Pénétrons à l’intérieur. Je vous laisse le soin d’admirer les dispositions élégantes ou l’ornementation ingénieuse du vestibule, du hall, du parloir. J’appellerai simplement, en passant, votre attention sur le parti qui a été tiré de la ferronnerie ou de la mosaïque et vous ferai remarquer qu’il n’eût guère été possible de conserver au hall son ampleur sans le diviser par des piliers intermédiaires, si le plafond n’en était en ciment armé.

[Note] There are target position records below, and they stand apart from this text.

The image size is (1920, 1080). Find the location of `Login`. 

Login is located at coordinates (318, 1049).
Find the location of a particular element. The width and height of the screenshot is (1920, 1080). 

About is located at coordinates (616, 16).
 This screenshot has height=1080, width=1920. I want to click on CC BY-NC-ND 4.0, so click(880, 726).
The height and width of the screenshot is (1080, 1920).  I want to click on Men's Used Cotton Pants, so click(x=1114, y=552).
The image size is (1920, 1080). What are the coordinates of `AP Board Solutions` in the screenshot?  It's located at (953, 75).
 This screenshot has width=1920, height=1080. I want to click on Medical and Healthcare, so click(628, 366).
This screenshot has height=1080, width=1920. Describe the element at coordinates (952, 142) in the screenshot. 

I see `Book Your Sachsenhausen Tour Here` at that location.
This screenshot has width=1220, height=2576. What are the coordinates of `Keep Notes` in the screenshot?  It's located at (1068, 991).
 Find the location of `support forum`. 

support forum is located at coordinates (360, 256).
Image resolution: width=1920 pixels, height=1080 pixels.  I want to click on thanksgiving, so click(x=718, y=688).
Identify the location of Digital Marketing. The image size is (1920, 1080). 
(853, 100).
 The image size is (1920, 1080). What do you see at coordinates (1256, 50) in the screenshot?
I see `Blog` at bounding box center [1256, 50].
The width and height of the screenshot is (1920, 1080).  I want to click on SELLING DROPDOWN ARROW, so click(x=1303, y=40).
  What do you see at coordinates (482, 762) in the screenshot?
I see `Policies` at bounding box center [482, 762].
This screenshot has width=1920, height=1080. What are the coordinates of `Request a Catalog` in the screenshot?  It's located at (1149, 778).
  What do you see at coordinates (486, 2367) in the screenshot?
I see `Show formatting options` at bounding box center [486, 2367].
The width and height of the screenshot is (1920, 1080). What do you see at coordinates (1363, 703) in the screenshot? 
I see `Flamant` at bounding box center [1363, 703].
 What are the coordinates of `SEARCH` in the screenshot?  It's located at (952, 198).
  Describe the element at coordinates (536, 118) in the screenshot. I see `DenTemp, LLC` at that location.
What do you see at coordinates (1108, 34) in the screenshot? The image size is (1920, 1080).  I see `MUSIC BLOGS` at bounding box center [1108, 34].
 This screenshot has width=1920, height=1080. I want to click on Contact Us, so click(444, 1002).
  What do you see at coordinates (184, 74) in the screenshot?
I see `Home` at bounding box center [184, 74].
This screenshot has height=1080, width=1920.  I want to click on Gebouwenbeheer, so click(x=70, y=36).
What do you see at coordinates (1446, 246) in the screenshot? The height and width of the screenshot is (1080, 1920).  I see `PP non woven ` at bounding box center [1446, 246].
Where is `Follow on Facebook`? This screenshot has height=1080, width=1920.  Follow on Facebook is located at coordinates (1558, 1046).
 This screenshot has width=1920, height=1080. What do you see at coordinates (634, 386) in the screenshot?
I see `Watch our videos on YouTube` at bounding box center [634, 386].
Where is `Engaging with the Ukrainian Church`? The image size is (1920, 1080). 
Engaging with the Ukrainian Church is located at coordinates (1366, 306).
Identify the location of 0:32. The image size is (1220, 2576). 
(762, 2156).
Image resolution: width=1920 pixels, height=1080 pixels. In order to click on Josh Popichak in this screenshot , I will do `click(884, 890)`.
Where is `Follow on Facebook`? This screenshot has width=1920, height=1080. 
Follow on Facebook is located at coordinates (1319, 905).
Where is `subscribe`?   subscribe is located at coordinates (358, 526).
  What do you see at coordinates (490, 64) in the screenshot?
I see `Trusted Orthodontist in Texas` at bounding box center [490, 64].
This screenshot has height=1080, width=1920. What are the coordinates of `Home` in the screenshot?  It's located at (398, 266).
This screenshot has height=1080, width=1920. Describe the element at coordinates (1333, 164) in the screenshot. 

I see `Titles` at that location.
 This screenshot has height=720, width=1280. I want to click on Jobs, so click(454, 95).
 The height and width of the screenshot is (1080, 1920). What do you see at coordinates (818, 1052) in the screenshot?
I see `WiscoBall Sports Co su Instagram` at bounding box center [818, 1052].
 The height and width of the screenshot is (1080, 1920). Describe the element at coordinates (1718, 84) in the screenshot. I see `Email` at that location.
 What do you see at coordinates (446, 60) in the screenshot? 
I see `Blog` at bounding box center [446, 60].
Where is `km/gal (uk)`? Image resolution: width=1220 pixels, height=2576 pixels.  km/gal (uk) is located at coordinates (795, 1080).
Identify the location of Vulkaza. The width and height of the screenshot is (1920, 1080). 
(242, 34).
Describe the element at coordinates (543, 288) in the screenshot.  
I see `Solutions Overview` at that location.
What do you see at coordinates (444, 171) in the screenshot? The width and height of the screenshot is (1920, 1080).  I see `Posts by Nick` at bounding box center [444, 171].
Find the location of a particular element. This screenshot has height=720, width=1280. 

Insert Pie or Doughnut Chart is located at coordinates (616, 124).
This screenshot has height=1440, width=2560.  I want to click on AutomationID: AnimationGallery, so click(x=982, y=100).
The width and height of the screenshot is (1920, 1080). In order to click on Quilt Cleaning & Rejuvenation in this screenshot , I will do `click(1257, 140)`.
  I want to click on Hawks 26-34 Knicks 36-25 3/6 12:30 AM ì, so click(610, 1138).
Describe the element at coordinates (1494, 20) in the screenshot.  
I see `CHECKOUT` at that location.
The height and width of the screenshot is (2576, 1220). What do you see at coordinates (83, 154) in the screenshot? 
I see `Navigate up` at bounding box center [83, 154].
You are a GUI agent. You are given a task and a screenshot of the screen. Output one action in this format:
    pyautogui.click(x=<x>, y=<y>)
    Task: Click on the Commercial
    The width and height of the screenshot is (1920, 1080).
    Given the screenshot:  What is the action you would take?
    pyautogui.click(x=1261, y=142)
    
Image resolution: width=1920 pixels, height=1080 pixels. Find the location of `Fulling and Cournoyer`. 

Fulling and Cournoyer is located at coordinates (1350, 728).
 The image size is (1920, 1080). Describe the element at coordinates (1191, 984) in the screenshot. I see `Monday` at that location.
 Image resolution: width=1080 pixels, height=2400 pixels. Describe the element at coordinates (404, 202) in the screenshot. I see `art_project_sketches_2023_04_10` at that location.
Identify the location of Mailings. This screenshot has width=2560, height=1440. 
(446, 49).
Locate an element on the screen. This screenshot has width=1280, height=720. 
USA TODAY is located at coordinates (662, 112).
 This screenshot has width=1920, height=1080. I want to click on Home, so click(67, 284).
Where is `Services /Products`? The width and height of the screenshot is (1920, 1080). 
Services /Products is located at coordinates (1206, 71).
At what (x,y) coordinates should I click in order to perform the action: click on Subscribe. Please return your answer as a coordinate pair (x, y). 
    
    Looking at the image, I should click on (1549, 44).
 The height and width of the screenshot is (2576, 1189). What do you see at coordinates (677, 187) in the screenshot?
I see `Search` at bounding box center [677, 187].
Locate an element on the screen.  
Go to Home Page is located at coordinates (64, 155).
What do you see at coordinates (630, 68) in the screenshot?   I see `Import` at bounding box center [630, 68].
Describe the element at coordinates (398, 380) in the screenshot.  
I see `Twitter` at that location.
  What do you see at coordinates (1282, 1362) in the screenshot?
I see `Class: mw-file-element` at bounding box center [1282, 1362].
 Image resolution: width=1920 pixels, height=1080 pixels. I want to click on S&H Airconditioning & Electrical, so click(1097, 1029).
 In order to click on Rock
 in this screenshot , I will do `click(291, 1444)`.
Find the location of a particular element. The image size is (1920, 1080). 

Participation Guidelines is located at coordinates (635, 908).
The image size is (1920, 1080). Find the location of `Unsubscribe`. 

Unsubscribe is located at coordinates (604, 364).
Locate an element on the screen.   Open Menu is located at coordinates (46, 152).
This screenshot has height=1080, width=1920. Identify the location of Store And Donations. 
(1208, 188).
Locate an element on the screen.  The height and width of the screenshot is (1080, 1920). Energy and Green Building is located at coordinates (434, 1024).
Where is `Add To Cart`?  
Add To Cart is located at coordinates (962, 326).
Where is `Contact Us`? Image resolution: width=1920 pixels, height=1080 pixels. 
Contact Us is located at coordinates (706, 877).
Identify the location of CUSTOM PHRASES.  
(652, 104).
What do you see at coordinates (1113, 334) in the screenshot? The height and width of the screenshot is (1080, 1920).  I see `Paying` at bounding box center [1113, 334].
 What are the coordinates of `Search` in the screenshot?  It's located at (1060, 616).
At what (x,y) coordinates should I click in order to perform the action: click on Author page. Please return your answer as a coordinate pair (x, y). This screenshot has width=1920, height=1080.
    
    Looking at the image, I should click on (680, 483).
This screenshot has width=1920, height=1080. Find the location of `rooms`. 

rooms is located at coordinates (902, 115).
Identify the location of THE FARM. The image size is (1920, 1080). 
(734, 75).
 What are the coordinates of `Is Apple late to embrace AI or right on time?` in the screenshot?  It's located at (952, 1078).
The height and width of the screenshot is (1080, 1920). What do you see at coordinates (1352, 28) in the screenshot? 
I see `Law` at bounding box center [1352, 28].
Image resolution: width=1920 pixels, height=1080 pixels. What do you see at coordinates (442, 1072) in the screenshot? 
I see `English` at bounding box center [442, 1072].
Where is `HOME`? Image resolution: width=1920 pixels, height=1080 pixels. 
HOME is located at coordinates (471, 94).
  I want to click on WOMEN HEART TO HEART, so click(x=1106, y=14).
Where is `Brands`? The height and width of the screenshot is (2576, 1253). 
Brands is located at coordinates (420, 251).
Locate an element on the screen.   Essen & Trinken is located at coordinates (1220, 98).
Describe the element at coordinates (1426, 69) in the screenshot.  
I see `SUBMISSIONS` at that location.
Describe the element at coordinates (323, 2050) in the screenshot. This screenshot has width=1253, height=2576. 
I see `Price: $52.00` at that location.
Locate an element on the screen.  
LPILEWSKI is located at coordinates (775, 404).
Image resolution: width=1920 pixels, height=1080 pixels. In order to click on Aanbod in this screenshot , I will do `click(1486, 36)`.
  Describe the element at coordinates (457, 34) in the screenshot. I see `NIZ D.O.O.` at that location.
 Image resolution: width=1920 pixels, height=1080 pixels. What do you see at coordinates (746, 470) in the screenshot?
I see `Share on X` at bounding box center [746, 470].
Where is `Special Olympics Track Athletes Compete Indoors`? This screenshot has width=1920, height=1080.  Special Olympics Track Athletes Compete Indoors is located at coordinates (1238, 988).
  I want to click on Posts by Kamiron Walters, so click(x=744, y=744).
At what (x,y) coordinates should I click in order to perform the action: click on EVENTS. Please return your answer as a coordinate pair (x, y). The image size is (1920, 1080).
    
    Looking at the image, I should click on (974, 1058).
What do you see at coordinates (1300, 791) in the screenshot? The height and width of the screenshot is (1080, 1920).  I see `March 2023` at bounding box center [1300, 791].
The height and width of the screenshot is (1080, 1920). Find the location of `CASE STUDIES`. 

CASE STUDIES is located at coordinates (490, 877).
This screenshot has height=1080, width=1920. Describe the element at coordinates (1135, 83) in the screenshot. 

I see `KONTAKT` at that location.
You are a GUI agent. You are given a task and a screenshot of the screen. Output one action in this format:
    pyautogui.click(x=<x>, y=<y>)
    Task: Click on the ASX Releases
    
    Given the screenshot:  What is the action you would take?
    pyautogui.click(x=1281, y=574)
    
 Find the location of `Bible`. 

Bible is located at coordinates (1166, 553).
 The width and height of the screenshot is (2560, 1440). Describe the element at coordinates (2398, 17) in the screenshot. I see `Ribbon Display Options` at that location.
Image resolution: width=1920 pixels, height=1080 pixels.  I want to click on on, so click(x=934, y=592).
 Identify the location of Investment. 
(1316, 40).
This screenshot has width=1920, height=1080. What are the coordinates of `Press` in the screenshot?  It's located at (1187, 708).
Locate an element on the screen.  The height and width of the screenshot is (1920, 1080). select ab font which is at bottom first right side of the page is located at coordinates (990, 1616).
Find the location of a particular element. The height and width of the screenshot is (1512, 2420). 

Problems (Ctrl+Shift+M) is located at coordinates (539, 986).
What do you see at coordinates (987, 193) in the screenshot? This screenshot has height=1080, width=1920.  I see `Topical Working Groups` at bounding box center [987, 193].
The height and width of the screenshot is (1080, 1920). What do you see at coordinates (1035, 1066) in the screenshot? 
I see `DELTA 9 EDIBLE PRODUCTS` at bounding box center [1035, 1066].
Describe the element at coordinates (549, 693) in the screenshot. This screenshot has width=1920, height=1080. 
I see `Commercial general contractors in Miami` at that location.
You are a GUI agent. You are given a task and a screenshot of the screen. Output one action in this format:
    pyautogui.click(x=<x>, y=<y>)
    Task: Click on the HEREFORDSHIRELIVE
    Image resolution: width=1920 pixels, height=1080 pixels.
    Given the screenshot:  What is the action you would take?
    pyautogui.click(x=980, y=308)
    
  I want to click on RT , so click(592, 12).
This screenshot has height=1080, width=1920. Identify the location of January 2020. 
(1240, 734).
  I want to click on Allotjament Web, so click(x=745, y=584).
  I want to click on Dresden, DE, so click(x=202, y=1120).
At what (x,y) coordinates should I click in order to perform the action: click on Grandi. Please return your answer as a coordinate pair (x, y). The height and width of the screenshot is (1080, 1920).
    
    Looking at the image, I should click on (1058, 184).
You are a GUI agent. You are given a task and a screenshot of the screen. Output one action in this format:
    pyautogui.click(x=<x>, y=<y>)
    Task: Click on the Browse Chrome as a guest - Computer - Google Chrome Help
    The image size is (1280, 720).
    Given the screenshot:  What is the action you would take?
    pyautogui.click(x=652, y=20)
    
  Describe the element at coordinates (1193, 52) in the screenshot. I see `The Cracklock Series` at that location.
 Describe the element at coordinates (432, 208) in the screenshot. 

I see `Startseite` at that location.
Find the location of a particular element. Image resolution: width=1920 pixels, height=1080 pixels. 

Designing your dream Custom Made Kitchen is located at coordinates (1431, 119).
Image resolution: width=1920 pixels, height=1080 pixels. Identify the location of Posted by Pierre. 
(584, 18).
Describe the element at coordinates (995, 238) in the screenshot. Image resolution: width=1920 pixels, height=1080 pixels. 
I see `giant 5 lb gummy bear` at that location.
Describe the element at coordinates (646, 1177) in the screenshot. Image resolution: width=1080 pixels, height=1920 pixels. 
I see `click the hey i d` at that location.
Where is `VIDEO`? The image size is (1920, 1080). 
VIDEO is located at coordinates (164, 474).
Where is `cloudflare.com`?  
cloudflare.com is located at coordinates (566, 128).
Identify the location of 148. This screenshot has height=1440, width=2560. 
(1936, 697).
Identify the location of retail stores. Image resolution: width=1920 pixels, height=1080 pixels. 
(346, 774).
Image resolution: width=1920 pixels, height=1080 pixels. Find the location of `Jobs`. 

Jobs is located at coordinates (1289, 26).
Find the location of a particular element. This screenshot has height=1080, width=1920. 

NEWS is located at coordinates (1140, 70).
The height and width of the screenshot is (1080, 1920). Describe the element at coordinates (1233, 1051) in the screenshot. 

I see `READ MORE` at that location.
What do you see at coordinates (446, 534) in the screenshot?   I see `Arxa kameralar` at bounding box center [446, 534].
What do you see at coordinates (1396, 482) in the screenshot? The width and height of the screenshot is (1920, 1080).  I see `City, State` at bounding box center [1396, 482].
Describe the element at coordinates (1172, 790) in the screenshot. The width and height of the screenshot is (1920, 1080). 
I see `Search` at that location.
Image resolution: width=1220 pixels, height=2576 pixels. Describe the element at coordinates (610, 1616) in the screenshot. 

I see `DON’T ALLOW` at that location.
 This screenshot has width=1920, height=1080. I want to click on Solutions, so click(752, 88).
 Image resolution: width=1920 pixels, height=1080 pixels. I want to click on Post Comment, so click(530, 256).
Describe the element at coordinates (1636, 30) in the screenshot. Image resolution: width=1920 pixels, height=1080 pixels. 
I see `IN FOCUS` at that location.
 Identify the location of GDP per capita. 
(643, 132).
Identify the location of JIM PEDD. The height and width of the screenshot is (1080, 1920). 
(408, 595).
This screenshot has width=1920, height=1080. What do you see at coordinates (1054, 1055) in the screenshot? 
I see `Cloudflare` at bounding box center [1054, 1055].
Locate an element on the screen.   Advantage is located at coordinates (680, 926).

Suivez-moi dans le cabinet de la directrice. Si vous éprouvez une impression d’harmonie, c’est que tout ici, mobilier, disposition des fils électriques, cadre de la cheminée, aussi bien que la décoration des murailles et la construction de la pièce, est l’œuvre de l’architecte. De là, une unité qui s’impose tout d’abord. À présent, analysez. Le mur est couvert d’un papier peint gaufré auquel succède, à deux mètres environ du plancher, une frise décorée d’un pochoir léger. Au-dessus de cette frise, la muraille continue son ascension, nue, blanche ; elle se relie au plafond sans que rien ne souligne le passage, et cette disposition donne à l’œil un sentiment de légèreté, d’espace libre. Regardez cette bibliothèque en partie ouverte, en partie vitrée, ce meuble bibliothèque à la fois et cartonnier. Les fils électriques, qu’il était nécessaire de faire courir sur le plafond, ont combiné leurs lignes selon un esprit décoratif. Rien n’a paru indifférent. Des dispositions élémentaires, des formes géométriques, combinées avec bonheur, sans rien de rigoureux, donnent du caractère à un ensemble où la fin utile, loin d’être masquée, est le support naturel de l’art.

Vous me direz qu’il est assez ordinaire de voir un architecte donner ses soins aux cabinets directoriaux. Suivez-moi jusqu’au réfectoire. La belle salle, avec ses murailles aux frises sobres et gaies, ses immenses baies par lesquelles pénètrent largement la lumière et l’air ! Le sol revêtu de carreaux de céramique aux couleurs joyeuses ; les tables recouvertes de marbre rouge, les dressoirs, le buffet de bois clair, tout y est accueillant ! Ouvrez ces tiroirs, voyez : les couverts, la vaisselle, les verres et les carafes ont été choisis avec discernement.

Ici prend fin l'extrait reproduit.